Business

Phil Smith Talks Business

by bathamm / last updated February 15, 2010

phil-smith-headshot.jpgToni and Guy franchisee, Phil Smith, is known for his stunning collections, and his business acumen.

What are the biggest issues affecting you right now?

Banks are reluctant to support small businesses, so trying to keep everything balanced is proving tricky. The past year has been the most testing time in the years I have been running a salon, but, hopefully, we are moving in the right direction again. 

Outside of hairdressing, who do you admire in business and why?

It has to be Simon Cowell. The respect, power and control he has is incredible and all from being good at his job and knowing his stuff. He isn’t afraid to speak honestly and this has resulted in an impeccable reputation for being fearless in business.

What do you see as your unique approach to business?

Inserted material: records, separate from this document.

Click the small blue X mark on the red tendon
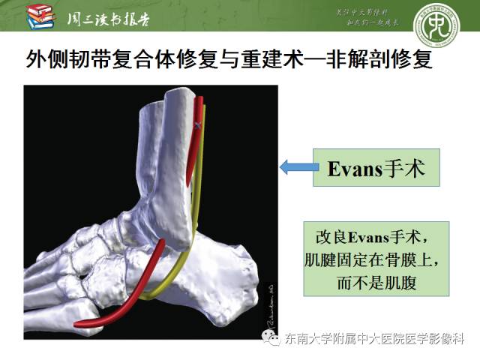tap(197, 128)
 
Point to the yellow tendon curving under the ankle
tap(180, 270)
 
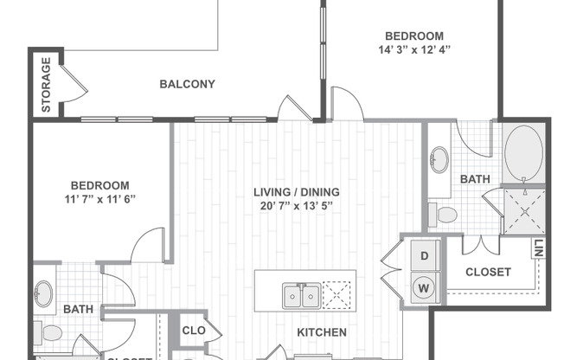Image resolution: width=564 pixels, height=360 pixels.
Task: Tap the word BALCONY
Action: (187, 85)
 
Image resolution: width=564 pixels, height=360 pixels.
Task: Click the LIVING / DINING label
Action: (296, 192)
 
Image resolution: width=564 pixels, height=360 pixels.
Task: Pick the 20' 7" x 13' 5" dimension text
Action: (296, 206)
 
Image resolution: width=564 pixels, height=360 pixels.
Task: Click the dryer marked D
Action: (425, 256)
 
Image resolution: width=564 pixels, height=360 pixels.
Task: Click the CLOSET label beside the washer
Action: (488, 272)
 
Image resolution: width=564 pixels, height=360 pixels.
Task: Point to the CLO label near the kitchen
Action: (193, 331)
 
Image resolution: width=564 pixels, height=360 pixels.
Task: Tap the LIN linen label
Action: (538, 249)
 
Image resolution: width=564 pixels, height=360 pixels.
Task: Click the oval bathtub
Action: (522, 153)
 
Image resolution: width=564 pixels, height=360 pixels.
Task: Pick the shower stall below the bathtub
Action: (522, 209)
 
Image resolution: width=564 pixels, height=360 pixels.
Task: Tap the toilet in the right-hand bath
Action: (445, 214)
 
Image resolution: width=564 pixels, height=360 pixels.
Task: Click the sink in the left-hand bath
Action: (44, 294)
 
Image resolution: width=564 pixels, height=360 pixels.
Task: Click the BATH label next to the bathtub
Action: (474, 179)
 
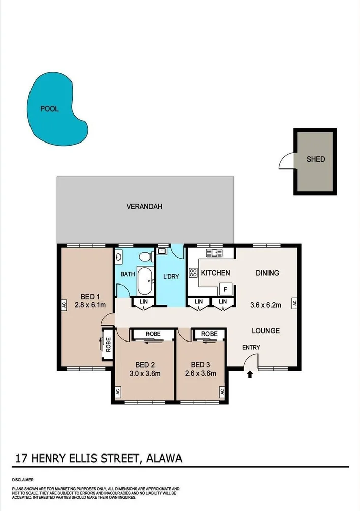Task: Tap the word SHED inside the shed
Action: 315,159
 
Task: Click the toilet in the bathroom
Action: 145,256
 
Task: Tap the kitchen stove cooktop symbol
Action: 193,272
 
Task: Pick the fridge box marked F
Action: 225,289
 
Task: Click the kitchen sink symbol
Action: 214,252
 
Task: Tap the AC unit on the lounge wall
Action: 294,303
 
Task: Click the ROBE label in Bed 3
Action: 209,334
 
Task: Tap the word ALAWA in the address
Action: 164,459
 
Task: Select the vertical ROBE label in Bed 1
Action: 108,345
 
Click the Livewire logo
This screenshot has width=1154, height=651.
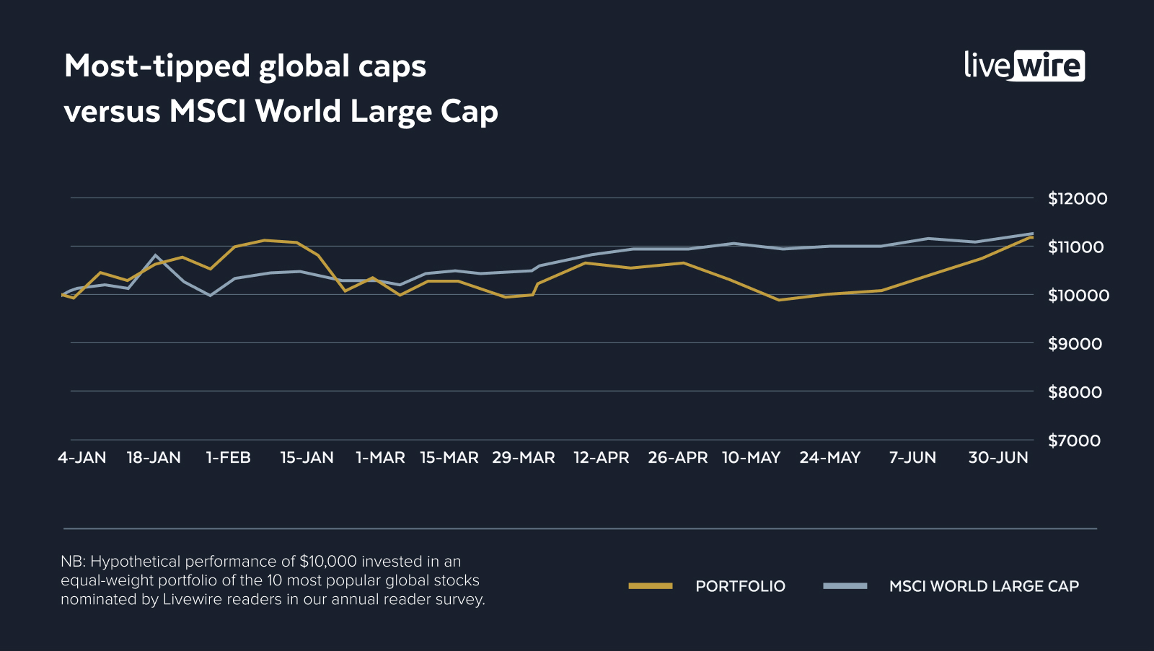click(x=1024, y=66)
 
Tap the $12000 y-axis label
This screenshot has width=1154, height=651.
click(x=1077, y=199)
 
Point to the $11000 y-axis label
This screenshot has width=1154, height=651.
click(x=1075, y=247)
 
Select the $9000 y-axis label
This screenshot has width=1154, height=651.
click(x=1075, y=344)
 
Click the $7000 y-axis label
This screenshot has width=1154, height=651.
click(x=1074, y=440)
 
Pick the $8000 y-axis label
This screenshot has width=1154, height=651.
click(x=1075, y=392)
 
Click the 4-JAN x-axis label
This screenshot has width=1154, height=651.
click(x=82, y=458)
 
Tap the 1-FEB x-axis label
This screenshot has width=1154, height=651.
click(x=229, y=458)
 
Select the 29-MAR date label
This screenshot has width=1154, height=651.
click(x=524, y=458)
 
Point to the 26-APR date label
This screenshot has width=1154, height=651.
click(x=678, y=458)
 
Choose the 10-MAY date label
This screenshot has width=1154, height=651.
click(x=752, y=458)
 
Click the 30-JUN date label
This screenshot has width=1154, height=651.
click(x=998, y=458)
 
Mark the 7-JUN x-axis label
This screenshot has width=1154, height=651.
click(x=912, y=458)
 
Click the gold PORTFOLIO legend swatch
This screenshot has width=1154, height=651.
click(x=651, y=586)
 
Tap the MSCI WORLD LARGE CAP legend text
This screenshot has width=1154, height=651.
click(x=984, y=586)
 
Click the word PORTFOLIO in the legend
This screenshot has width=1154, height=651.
click(x=740, y=586)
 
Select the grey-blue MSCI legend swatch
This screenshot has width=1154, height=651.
click(x=845, y=586)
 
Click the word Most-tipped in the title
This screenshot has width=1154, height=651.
click(x=156, y=66)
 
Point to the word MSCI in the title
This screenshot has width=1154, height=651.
click(x=208, y=112)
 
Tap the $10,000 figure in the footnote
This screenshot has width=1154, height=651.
click(x=328, y=562)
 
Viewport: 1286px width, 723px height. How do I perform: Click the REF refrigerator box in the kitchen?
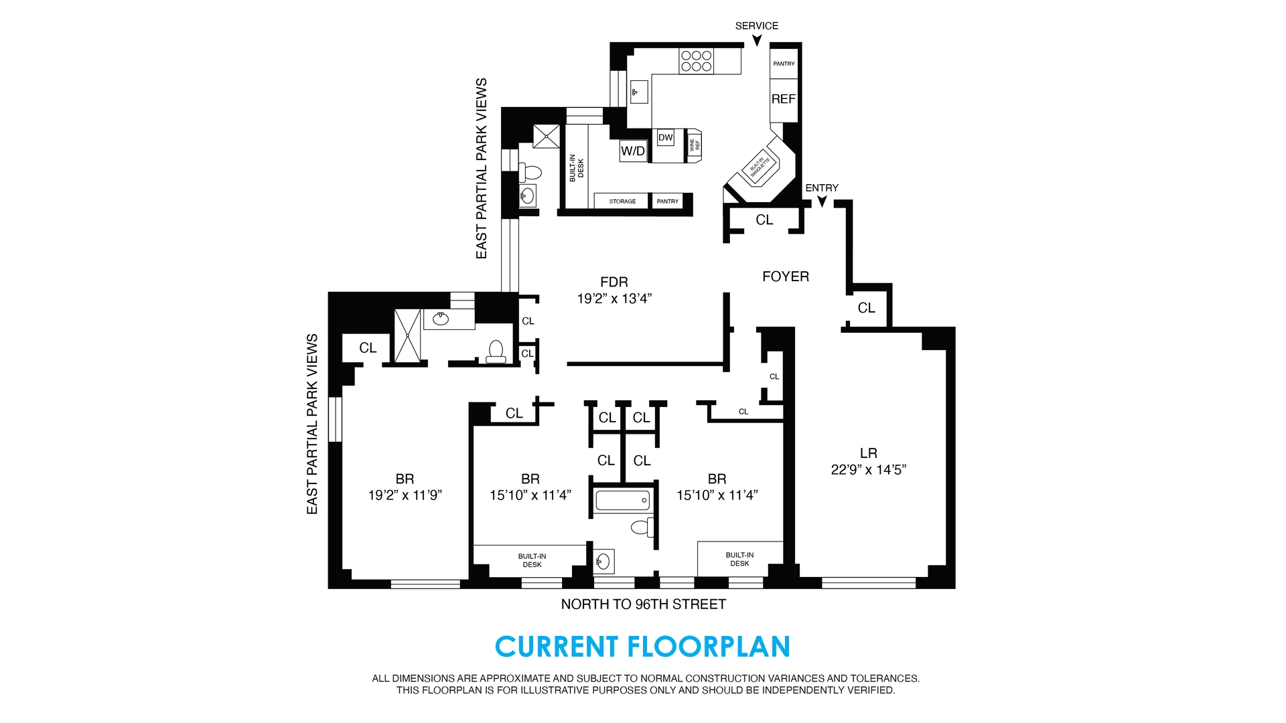coord(783,99)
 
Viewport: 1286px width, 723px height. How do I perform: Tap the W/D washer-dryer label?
coord(632,151)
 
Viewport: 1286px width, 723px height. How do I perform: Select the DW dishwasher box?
coord(665,138)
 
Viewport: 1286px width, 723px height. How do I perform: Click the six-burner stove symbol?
coord(697,61)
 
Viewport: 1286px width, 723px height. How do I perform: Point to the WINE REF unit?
coord(694,145)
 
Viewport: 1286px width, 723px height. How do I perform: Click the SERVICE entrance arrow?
coord(757,41)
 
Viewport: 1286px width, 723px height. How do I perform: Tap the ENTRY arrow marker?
coord(822,201)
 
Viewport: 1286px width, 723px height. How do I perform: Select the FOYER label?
coord(786,276)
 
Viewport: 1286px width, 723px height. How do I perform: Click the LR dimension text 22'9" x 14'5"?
coord(868,470)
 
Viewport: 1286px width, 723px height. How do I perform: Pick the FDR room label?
coord(614,283)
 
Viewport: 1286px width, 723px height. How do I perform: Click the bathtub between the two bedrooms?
coord(622,500)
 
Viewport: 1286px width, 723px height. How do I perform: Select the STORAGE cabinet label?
coord(622,202)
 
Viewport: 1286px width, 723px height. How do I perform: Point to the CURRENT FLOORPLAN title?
coord(642,647)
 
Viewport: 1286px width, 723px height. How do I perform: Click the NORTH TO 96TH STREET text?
coord(643,605)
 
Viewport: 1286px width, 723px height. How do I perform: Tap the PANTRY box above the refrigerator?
coord(784,64)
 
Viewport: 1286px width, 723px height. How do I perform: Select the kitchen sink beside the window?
coord(638,92)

I believe I have faced business with a common sense approach. I always try to make sure that I don’t get emotionally involved, but look at things from all angles and work out the best way to move forward to benefit the most people and the business.

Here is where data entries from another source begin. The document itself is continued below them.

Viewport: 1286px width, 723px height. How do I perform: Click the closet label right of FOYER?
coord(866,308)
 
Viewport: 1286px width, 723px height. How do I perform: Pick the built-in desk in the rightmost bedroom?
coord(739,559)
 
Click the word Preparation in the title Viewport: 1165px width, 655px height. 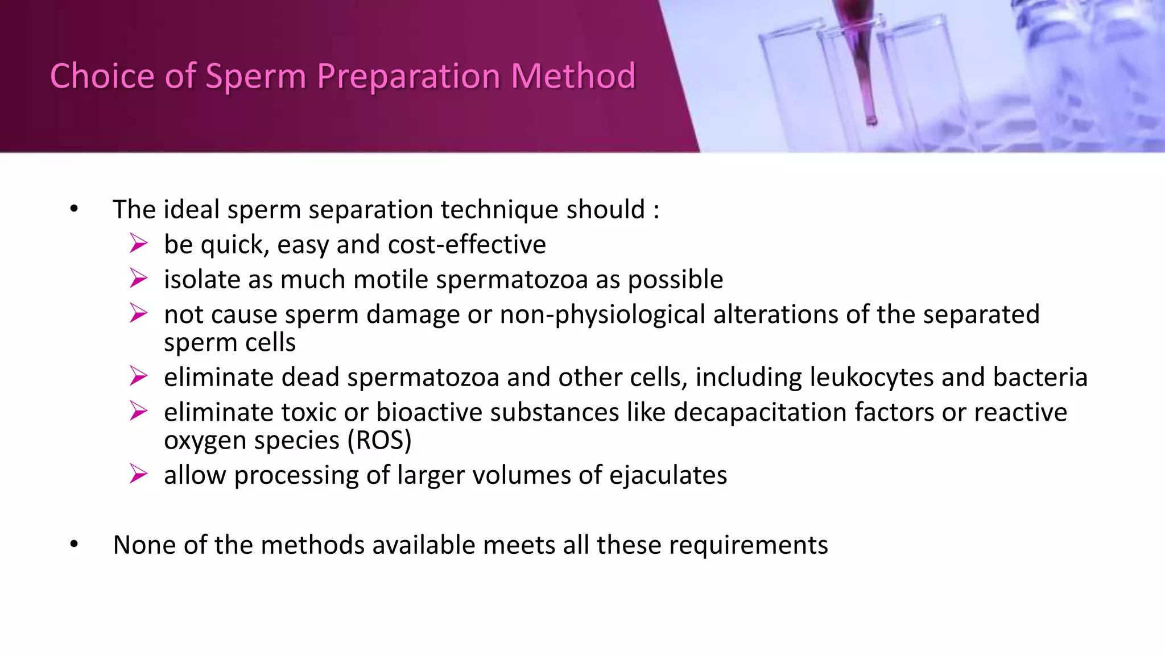(408, 76)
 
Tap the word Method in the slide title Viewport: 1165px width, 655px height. (573, 76)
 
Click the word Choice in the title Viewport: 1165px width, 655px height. (102, 76)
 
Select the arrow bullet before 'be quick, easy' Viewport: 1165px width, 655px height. (138, 243)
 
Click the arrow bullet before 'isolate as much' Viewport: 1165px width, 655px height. (138, 279)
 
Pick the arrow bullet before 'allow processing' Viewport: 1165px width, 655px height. (138, 474)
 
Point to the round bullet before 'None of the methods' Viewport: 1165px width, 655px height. (74, 545)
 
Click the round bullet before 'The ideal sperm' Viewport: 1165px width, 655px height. (74, 209)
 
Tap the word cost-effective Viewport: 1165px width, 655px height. (466, 244)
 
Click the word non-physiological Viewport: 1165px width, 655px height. (602, 314)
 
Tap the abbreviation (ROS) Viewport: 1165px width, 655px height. (379, 441)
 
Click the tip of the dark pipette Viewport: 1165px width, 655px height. (871, 121)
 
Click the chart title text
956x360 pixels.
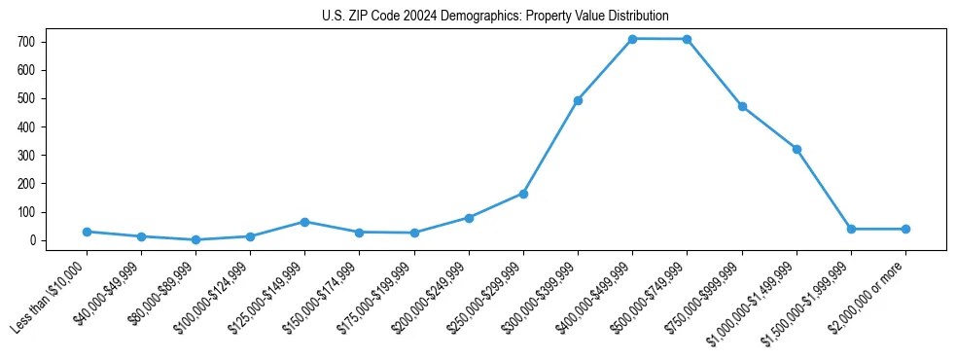(x=495, y=16)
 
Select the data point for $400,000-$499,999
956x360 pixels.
(x=632, y=39)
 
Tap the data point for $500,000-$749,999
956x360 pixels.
(x=687, y=39)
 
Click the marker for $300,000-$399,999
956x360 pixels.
(x=578, y=100)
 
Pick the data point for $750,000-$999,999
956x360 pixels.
(x=742, y=106)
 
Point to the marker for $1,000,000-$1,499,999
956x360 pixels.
(x=797, y=149)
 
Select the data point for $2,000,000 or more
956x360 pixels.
(x=905, y=229)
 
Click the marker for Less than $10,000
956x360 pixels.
(x=87, y=232)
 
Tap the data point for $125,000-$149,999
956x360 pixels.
(x=304, y=222)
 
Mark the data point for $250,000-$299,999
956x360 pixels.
(x=523, y=194)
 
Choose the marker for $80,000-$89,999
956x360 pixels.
(x=195, y=239)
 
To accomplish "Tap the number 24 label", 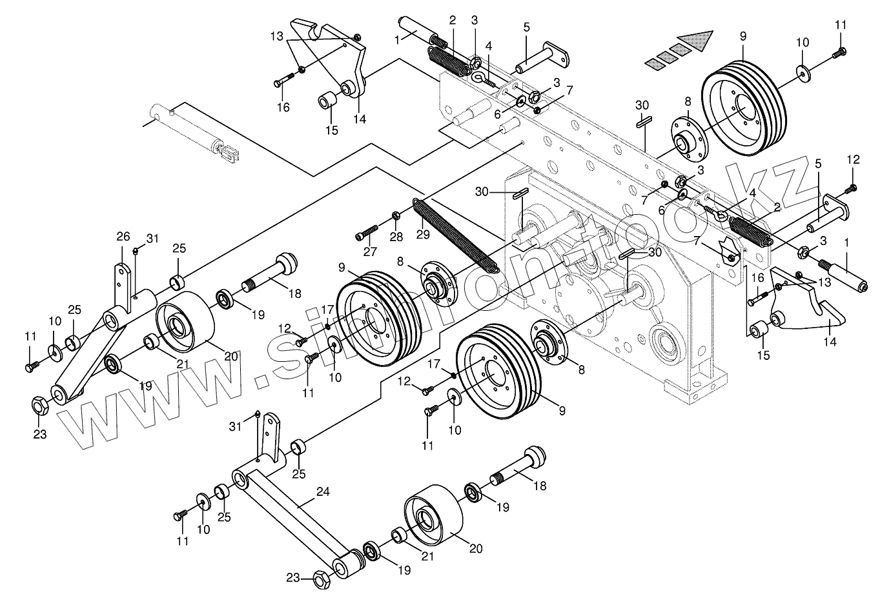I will pos(323,492).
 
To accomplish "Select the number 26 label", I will pos(123,236).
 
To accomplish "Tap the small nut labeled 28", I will pos(396,215).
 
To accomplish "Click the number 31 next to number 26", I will pos(152,239).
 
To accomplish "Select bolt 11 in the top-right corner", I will pos(839,54).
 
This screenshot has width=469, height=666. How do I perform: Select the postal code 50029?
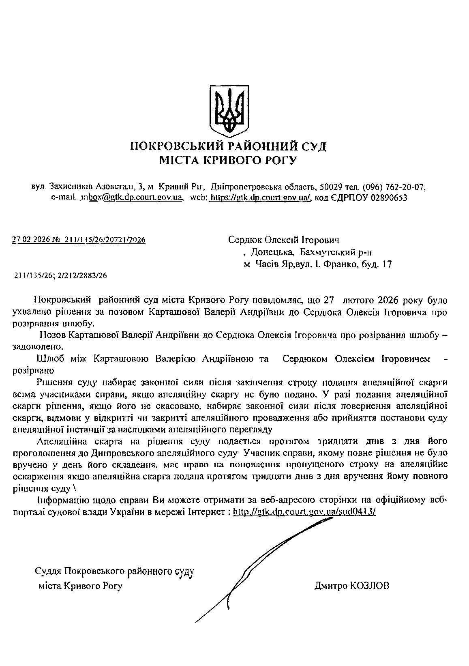pyautogui.click(x=332, y=187)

What’s the best career advice you have been given and from whom?

My dad used to tell me as a young boy to: “Spend half, save half”. I have to admit I haven’t always stuck to his advice, but I do try.

What ambitions do you still have?

To win HJ’s British Hairdresser of the Year. I have achieved all my other professional goals but this one will mean the most to me.

Has there ever been a crossroads in your career and did you make the right decision?

Yes, when I qualified as a stylist I came to a crossroad when deciding to open a salon. I had to decide whether to do it myself or as part of a franchise operation. I had a meeting with Toni Mascolo and decided to join Toni & Guy as a franchisee, which was one of the best decisions I have made.

What was your first job and did you learn anything that you use today?

I used to be a paperboy when I was at school, and my friend and I used to go in early and stuff magazines into the newspapers. We got 20p a day more for this, but it taught me that by going that extra bit further you can make more money.

What’s the best part of your job and why?

Seeing my team exceed and achieve their goals, professionally and personally.

What’s the worst part of your job?

For me, this career can be 24/7 so I find it difficult to switch off, but I still wouldn’t change it for anything.

If you could give yourself advice as a 20-year-old what would it be?

Invest in property, not flash cars.

If you could change one thing about the industry what would it be?

I would be the winner of HJ’s British Hairdresser of the Year 2009. Sorry Akin, it’s nothing personal.